> Exercise prompt: Copy word for word the lines of the material from the one containing "Click the Save disk icon in title bar" through the end of the material, both included, and leave out the pictures.

> Input rows:
━━━

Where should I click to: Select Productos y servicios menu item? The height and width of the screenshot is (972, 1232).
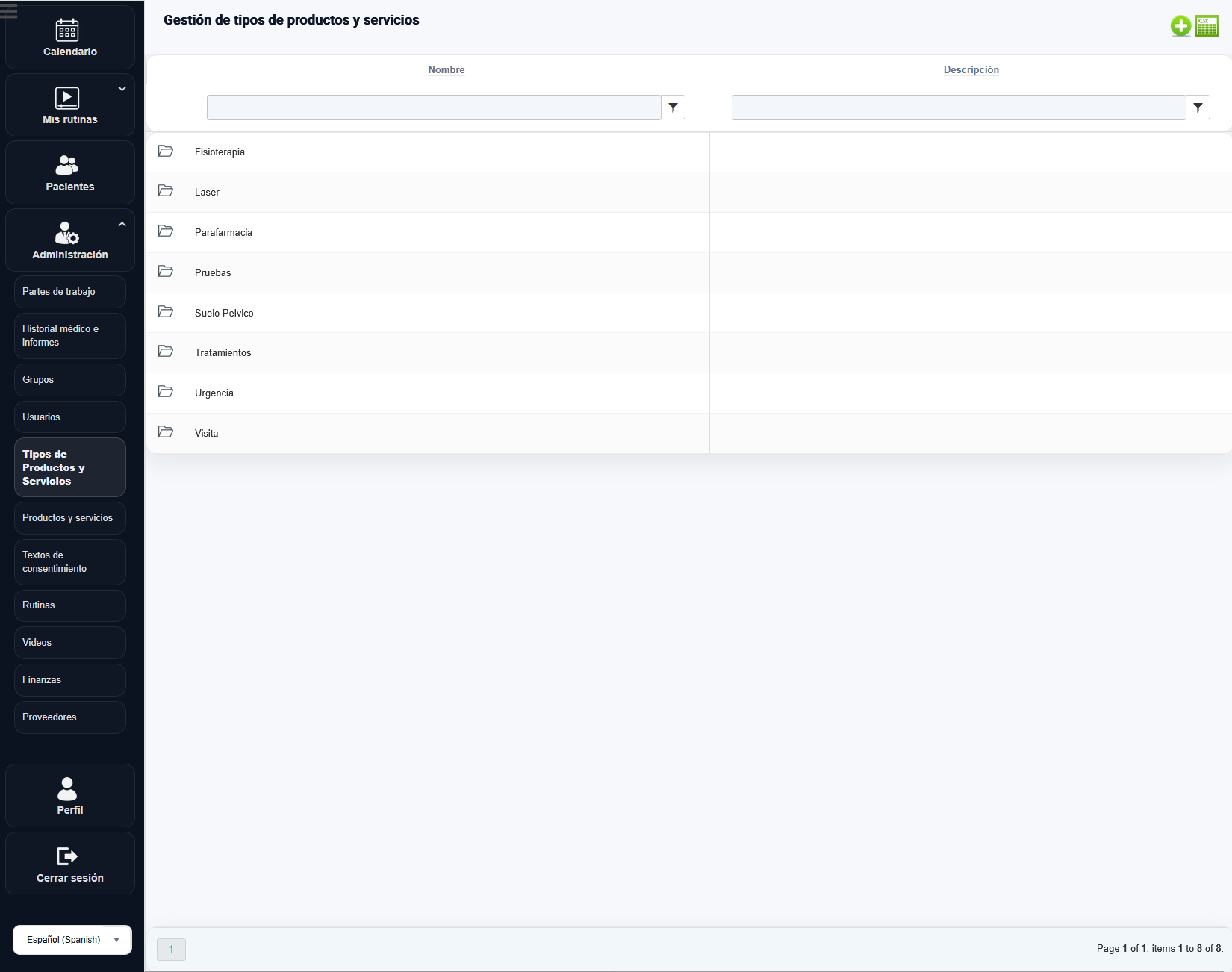point(69,518)
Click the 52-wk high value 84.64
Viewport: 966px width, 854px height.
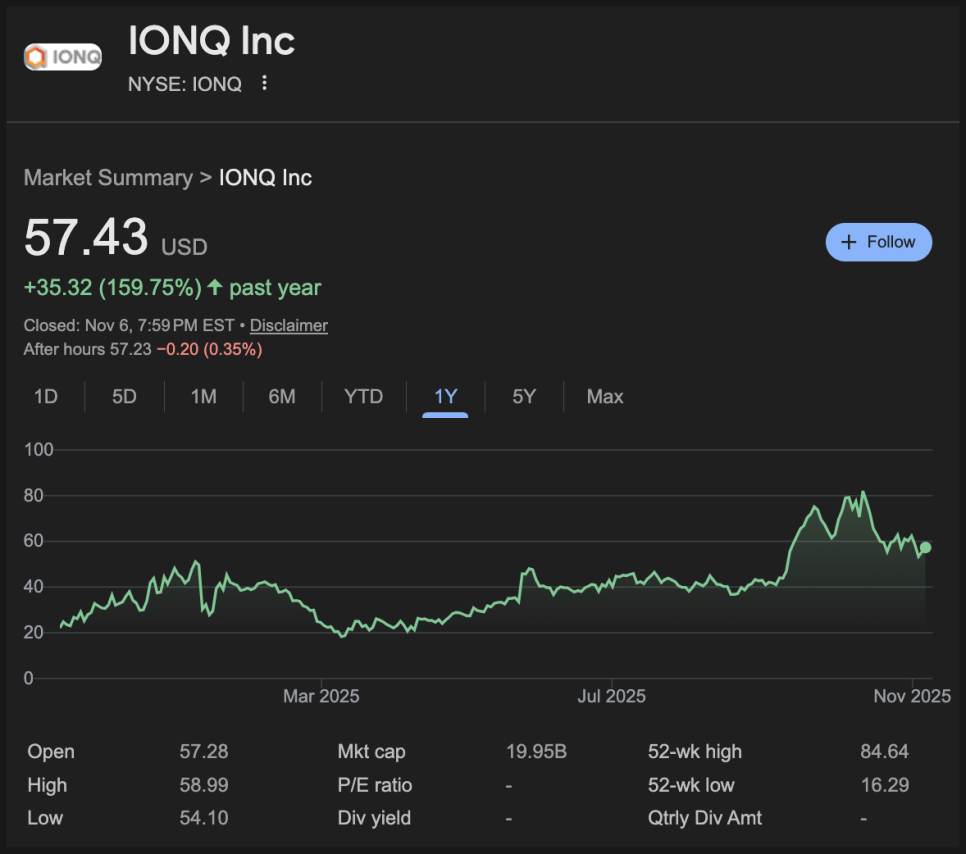tap(884, 752)
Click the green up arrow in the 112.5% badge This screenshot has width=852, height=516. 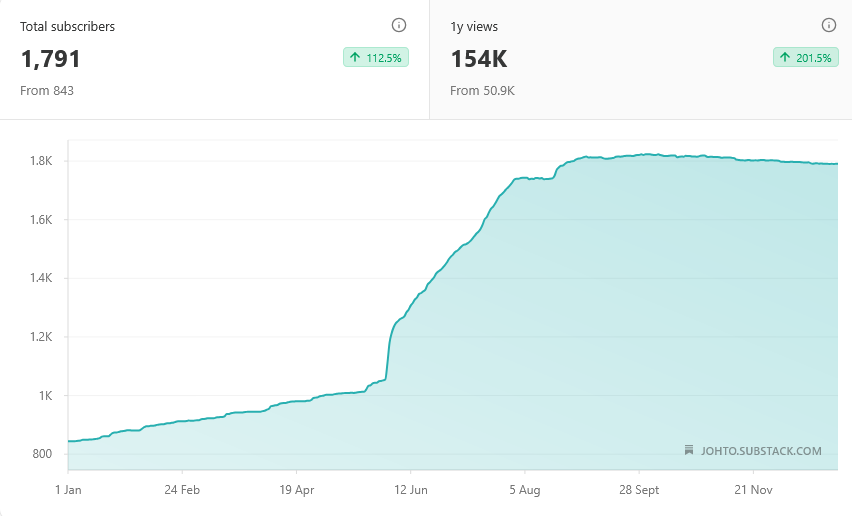click(x=355, y=58)
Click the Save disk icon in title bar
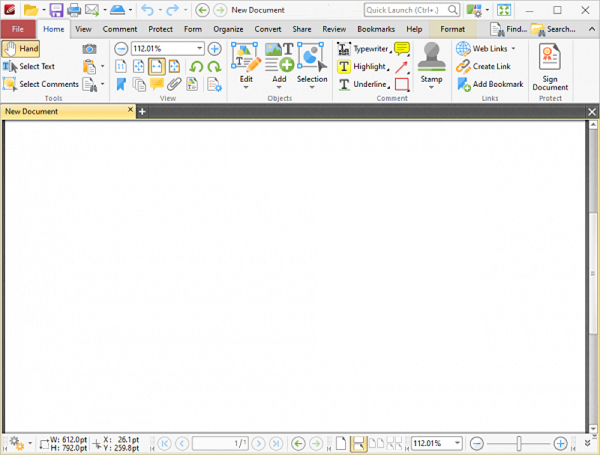Viewport: 600px width, 455px height. coord(56,10)

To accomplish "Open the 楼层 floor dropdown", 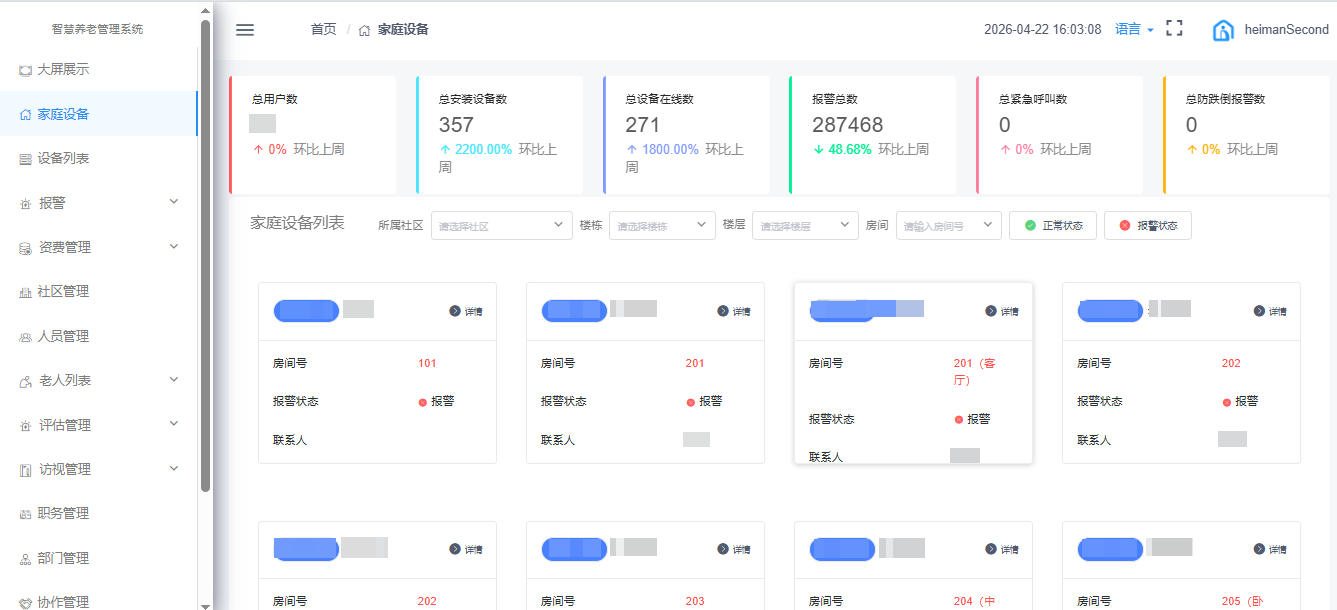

━━━

> Written reply:
Click the Save disk icon in title bar
Viewport: 600px width, 455px height. coord(56,10)

To accomplish "Open the 楼层 floor dropdown", 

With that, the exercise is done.